TensorFlow comes with some really nice visualization capabilites. Here, we can interactively peek at what the graph looks like. Notice that the graph includes variables for `mu` and `sigma`, and that those variables go into the op for `gaussian_logpdf`, which also takes the input tensor of `X`. Try double clicking on `gaussian_logpdf` and you'll be able to see the flow of operations taking place within that scope!

In [5]:
tfutils.show_graph(tf.get_default_graph())

## Doing a forward pass

Ok, now that we've defined our graph, let's actually do some computation with it. Remember that we have so far only defined a placeholder variable for our data -- so we need to externally generate some data first:

In [6]:
true_mu = 6.9647
true_sigma = 2.8614
print("True:    mu={:.4f}, sigma={:.4f}".format(true_mu, true_sigma))

def sample_X():
    X_vals = np.random.normal(true_mu, true_sigma, (1000, 1))
    return X_vals

X_vals = sample_X()
X_vals[:10]

True:    mu=6.9647, sigma=2.8614


array([[ 11.9388723 ],
       [  8.12772775],
       [  7.8863743 ],
       [  6.81728719],
       [  6.38039936],
       [ 12.62840761],
       [  2.33123479],
       [  3.77720222],
       [  5.68439312],
       [ 11.73866437]])

To evaluate the log probablity of these values, we create a `Session` and then call the `run()` method. Note that we pass in to the `feed_dict` keyword argument a dictionary where the keys are the actual tensors, and the values are the values we want to use for those tensors:

In [7]:
with tf.Session() as sess:
    sess.run(init)
    logp_val = sess.run(logp, feed_dict={X: X_vals})

logp_val

-275808.19

We can verify that we're getting the correct values from TensorFlow by comparing them to what Scipy says the log probability is:

In [8]:
scipy.stats.norm.logpdf(X_vals, initial_mu, initial_sigma).sum()

-275808.22153962194

## Computing gradients

One of the really awesome things about Tensorflow is that it knows how to compute the gradient for (almost) every one of its ops. Thus, if we want to compute the gradient of some quantity with respect to variables in the graph, all we have to do is create a single op called `gradients`:

In [9]:
# compute gradients of the negative log probability with respect to the parameters.
# note that we are using negative log probability here since when we do optimization
# it will be doing minimization, rather than maximization
grads = tf.gradients(-logp, [mu, sigma])
grads

[<tf.Tensor 'gradients/gaussian_logpdf/sub_grad/Reshape_1:0' shape=() dtype=float32>,
 <tf.Tensor 'gradients/AddN:0' shape=() dtype=float32>]

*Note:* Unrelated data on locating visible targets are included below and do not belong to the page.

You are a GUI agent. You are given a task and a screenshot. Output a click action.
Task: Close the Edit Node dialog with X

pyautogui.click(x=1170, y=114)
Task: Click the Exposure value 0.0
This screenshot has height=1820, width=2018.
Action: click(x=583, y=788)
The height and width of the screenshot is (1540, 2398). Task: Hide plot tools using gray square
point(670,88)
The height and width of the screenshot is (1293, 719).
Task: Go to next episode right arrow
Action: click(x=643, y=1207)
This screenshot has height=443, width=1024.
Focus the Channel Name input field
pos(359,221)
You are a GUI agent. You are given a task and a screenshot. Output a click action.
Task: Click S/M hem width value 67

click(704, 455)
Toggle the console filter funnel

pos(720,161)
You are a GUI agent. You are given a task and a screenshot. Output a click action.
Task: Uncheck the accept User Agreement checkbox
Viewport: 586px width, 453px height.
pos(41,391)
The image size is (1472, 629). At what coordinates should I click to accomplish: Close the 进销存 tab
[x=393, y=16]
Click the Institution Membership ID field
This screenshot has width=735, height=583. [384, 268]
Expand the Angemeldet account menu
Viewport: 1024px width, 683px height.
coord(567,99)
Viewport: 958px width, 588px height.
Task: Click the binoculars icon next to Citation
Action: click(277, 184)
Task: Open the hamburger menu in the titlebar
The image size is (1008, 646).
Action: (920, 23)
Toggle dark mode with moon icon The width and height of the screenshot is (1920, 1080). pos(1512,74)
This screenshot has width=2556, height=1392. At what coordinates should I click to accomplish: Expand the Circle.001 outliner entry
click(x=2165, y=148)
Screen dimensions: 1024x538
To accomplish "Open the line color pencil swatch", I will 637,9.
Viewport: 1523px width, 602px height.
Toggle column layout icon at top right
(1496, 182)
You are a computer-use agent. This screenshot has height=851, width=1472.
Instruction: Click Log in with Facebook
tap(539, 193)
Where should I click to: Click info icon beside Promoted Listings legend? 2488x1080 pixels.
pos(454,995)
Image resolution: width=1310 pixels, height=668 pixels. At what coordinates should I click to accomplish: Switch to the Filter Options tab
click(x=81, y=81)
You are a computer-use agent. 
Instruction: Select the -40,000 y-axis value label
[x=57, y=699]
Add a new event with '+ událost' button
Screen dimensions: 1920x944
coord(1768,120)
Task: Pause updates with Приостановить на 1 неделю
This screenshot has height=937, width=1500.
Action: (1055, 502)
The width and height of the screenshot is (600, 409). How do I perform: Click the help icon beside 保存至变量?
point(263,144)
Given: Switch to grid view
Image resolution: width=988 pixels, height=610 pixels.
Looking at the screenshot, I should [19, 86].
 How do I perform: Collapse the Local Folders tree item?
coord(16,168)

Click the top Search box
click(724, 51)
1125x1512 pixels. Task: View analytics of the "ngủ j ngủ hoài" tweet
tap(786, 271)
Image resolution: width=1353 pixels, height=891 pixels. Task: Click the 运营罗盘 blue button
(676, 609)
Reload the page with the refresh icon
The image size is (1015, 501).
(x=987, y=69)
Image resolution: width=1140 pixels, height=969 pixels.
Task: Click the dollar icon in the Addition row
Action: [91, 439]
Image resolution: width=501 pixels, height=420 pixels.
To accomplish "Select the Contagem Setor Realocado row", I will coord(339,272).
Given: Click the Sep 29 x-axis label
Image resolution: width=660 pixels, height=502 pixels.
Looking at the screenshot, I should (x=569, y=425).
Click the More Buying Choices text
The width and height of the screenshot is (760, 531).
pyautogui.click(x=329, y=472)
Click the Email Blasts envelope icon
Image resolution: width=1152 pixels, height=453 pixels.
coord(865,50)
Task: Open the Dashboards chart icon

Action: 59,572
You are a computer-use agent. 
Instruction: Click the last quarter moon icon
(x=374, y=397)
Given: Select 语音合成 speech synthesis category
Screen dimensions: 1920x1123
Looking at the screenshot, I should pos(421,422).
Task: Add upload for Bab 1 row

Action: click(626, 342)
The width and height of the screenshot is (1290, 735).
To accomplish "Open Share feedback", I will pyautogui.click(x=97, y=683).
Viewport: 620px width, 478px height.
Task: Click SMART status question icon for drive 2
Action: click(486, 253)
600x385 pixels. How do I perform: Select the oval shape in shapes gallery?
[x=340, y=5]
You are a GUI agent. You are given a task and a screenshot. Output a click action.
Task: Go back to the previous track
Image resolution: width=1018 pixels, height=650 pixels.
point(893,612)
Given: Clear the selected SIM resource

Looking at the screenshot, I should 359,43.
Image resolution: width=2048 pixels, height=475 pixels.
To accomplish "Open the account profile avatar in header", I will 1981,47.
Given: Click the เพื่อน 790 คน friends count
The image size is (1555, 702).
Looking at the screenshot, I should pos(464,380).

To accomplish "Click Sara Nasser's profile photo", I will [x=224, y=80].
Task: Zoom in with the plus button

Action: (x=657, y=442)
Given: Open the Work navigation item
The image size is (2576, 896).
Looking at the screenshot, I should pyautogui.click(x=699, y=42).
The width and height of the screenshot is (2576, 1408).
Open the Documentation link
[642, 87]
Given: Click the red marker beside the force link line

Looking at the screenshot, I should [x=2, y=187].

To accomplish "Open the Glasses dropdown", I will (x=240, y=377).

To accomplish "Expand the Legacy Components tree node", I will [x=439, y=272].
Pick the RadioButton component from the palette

Now, when we inspect the graph, you'll notice that there is a new `gradients` op. If you open it up, you'll see what is almost a mirror image of our original graph, but where all the ops have names ending in `_grad`. Importantly, a key thing to take away here is that *computing gradients is just another operation*! There is absolutely nothing special about it; it is just that TensorFlow makes it incredibly easy to do because it knows about the derivatives of all its ops:

In [10]:
tfutils.show_graph(tf.get_default_graph())

Continuing with the point that computing gradients is just another operation, we can also compute the gradients and look at their values:

In [11]:
with tf.Session() as sess:
    sess.run(init)
    grad_vals = sess.run(grads, feed_dict={X: X_vals})

print("True:      mu={:.4f}, sigma={:.4f}".format(true_mu, true_sigma))
print("Initial:   mu={:.4f}, sigma={:.4f}".format(initial_mu, initial_sigma))
print("Gradients: mu={:.4f}, sigma={:.4f}".format(*grad_vals))

True:      mu=6.9647, sigma=2.8614
Initial:   mu=0.6965, sigma=0.2861
Gradients: mu=-74570.2734, sigma=-1926617.8750


## Optimization

Ok, we are now ready to try to optimize the parameters of our Gaussian. We'll use the `AdamOptimizer` here as it is much more efficient than regular gradient descent (if you want to try it out yourself, change the optimizer to `tf.train.GradientDescentOptimizer` and set the learning rate to something small, like 0.0001):

In [12]:
optimizer = tf.train.AdamOptimizer(0.1)
train = optimizer.apply_gradients(zip(*[grads, [mu, sigma]]))

# we need to recreate the initializer, because the Adam optimizer creates
# additional variables
init = tf.initialize_all_variables()

Like computing gradients, the optimizer is just another set of operations in our graph. You should now see a new node called `Adam`, along with a couple of new variables (`beta1_power` and `beta2_power`) that the Adam optimizer uses:

In [13]:
tfutils.show_graph(tf.get_default_graph())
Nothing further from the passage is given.